Description of the task »
Answer these questions from the text on the NTSB's Most Wanted list.
1. How many of the NTSB's 10 Most Wanted items relate to trucking?
2. How many states currently ban the use of handheld devices while driving?
3. What kind of sensors does the ignition-locking technology use?

As part of its annual Top 10 Most Wanted list for safety regulations, the National Transportation Safety Board has asked FMCSA to implement several rules related to medical requirements for truck operators, mandates for use of crash avoidance tech on trucks and trailers and a nationwide ban on electronics use while driving.
Four of NTSB’s 10 Most Wanted items relate to trucking:
Bevy of regulations: Chief among trucking-related items on the Most Wanted list is NTSB’s request that the Federal Motor Carrier Safety Administration and the National Highway Traffic Safety Administration “improve their oversight of operators, drivers and vehicles,” NTSB says.
Stronger oversight includes, per NTSB, (1) more steps to ensure new entrant carriers address any safety deficiencies and quicker out-of-service placement if deficiencies are not improved, (2) implementation of an electronic logging device mandate and (3) instituting sleep apnea screening requirements.
NTSB’s request for improved oversight also includes requirements that all trucks be equipped with collision warning technology, tire pressure monitoring systems, rollover stability control systems and lane departure warning systems.
Greater medical requirements: NTSB says truck operators should be subject to more and stricter medical requirements, including procedures to identify risk of sleep disorders. Qualification of medical examiners should be limited to those who have the ability to prescribe medicine and have access to information about conditions that could disqualify patients from operating commercial equipment, NTSB says.
Banning use of electronics: NTSB’s second trucking-related item is for drivers of all vehicles, including trucks (and planes): The safety board asks for a nationwide ban on the use of personal electronic devices while driving. Currently, only 14 states and D.C. ban the use of handheld devices while driving.
Impaired driving: NTSB recommends for carriers post-accident drug and alcohol testing or drivers, along with drivers themselves discussing with their doctors any impairment effects that prescription medication may cause. The agency also recommends stronger laws against impaired driving, increasing visibility of enforcement and expanded use of technology that locks ignition of engines via passive alcohol sensors.

Extracted material »
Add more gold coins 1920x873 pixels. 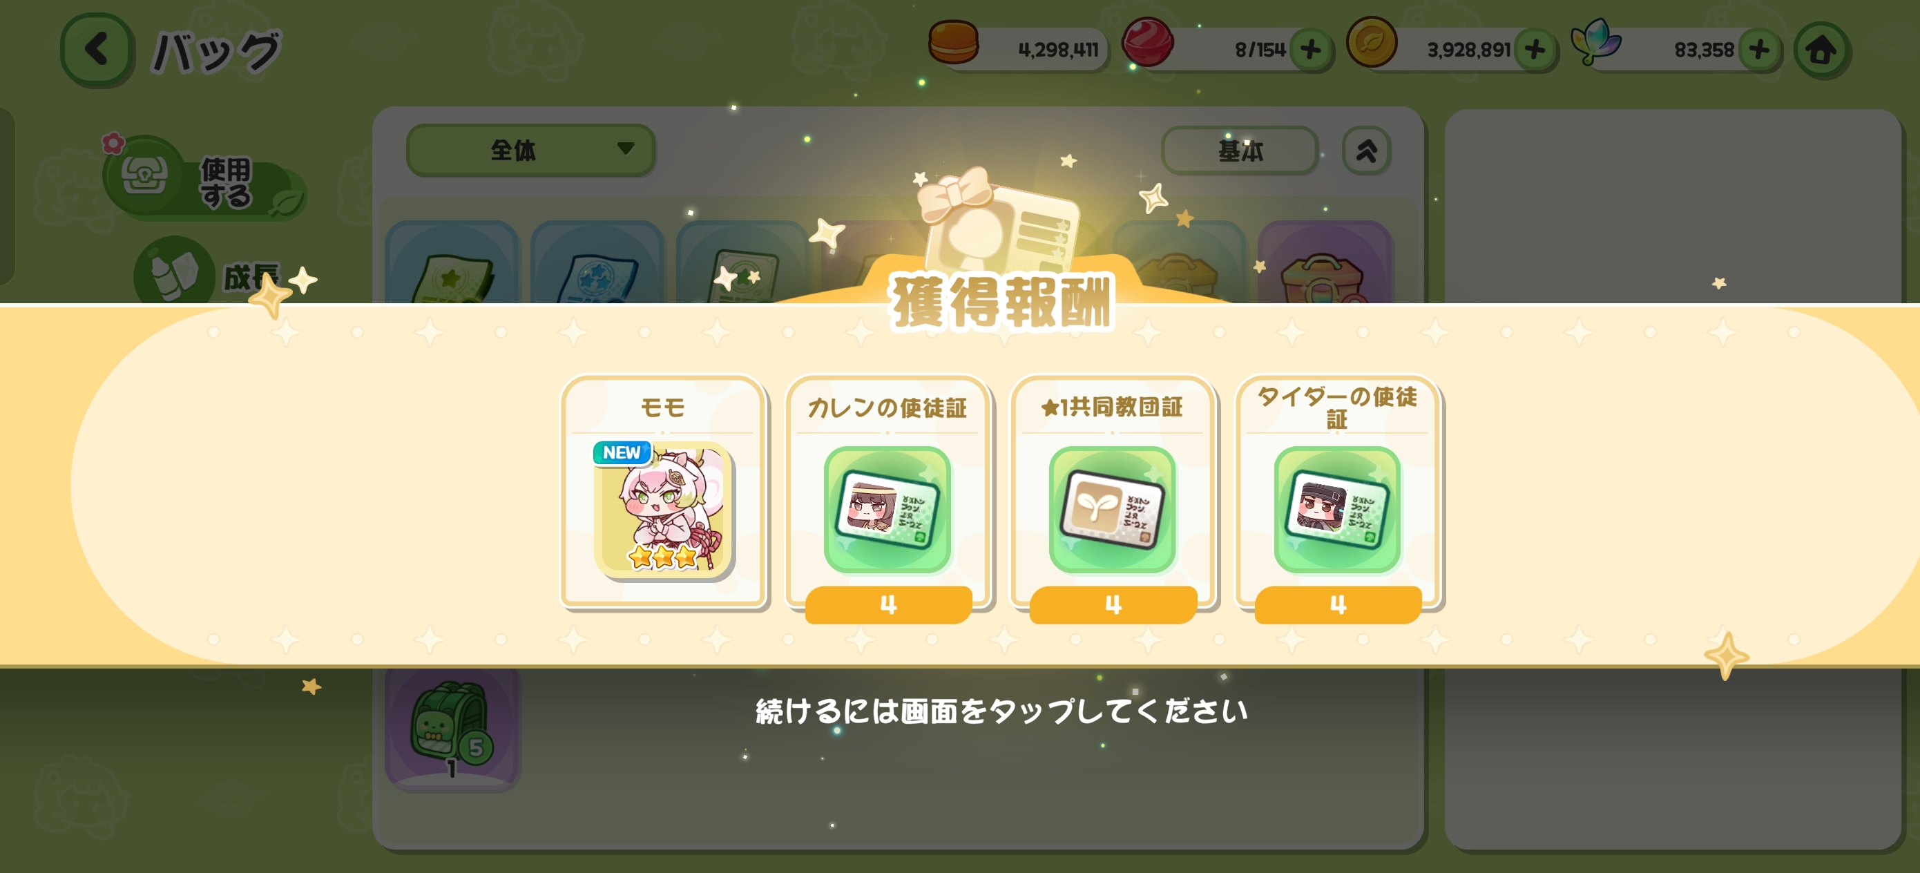(1535, 50)
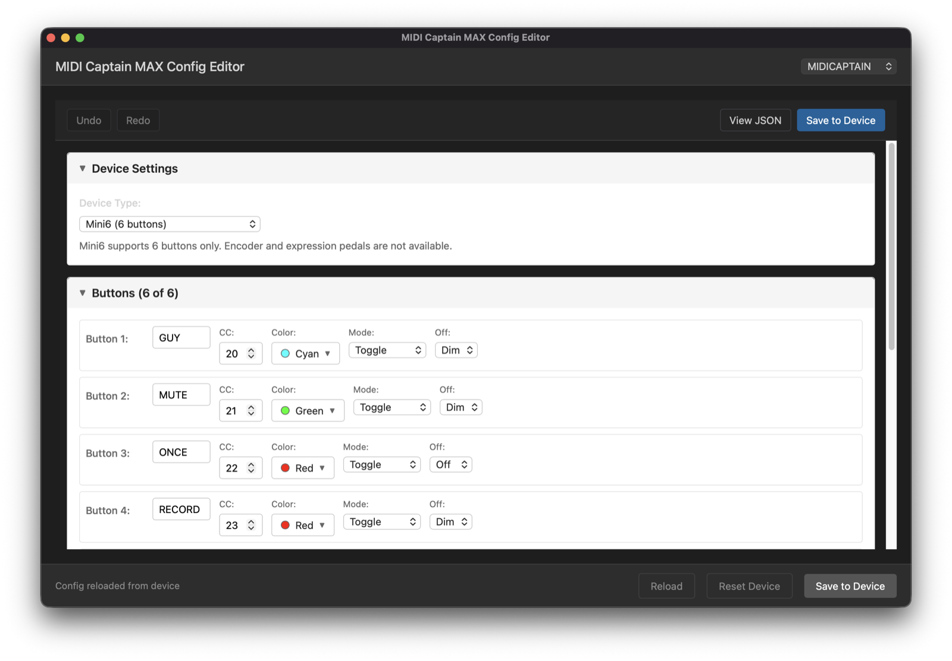Screen dimensions: 952x661
Task: Collapse the Device Settings section triangle
Action: click(83, 169)
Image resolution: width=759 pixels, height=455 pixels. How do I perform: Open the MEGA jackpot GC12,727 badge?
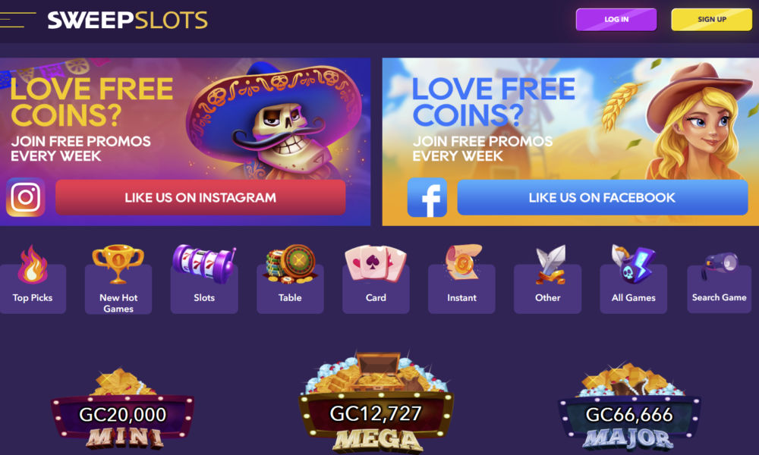[x=376, y=402]
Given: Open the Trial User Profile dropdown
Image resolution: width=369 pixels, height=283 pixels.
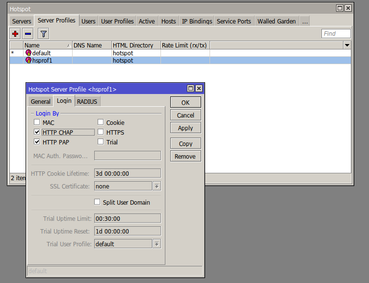Looking at the screenshot, I should [x=157, y=244].
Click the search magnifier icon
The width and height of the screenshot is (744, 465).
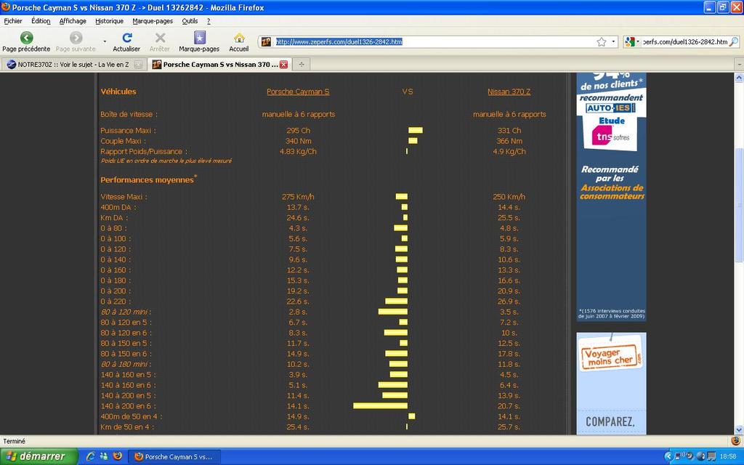[733, 42]
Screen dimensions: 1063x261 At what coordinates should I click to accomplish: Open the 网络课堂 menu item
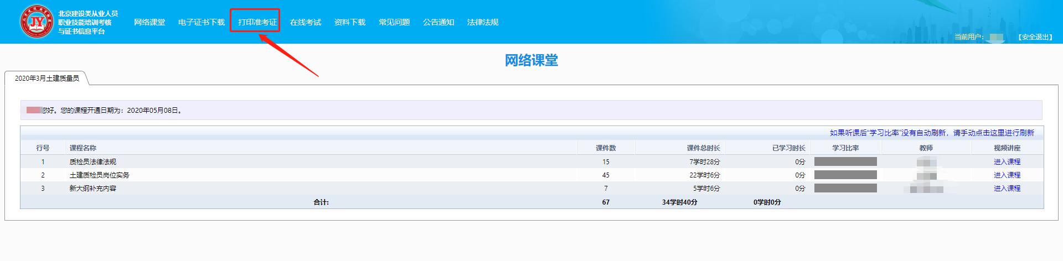pos(149,22)
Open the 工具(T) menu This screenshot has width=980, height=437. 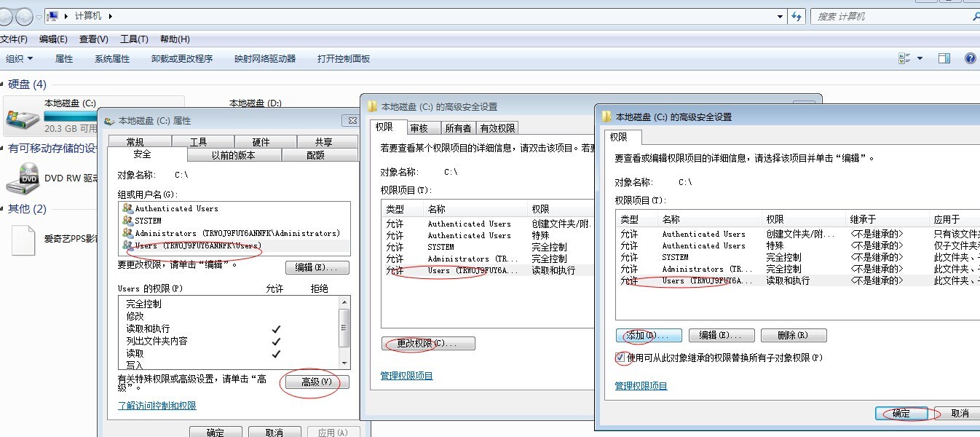pos(134,39)
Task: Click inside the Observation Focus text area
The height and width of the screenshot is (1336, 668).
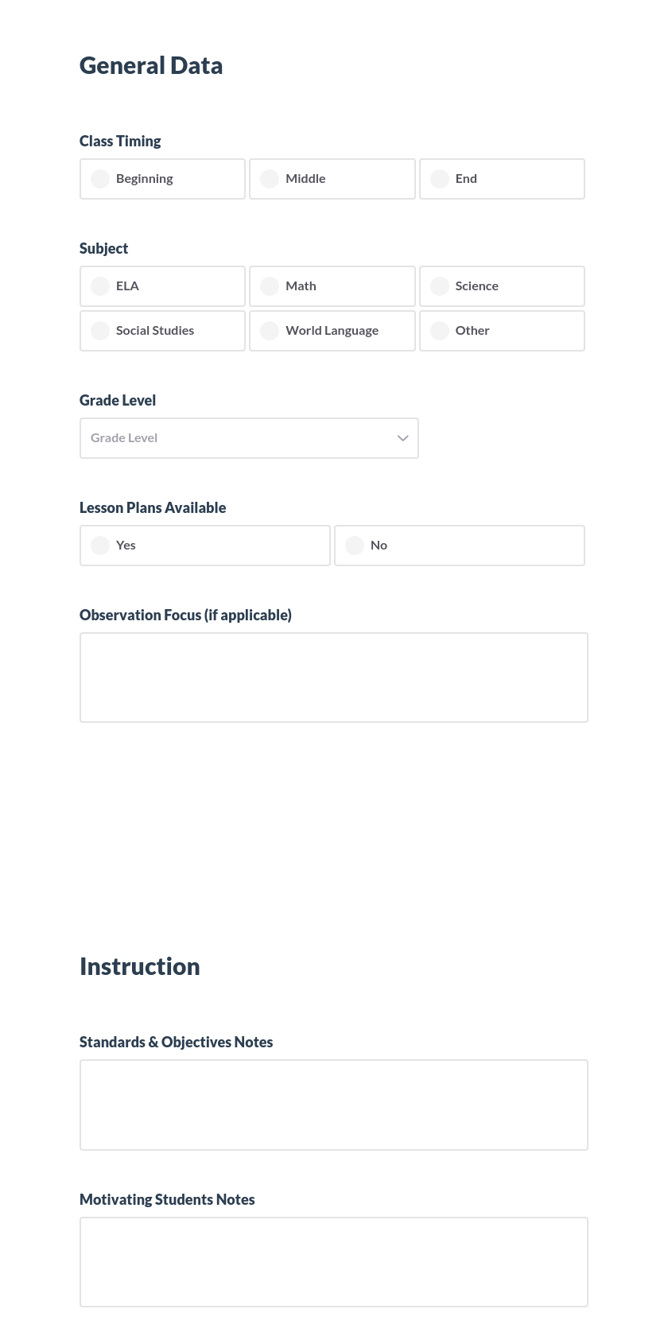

Exercise solution »
1. Four
2. 14 states, plus D.C.
3. Passive alcohol sensors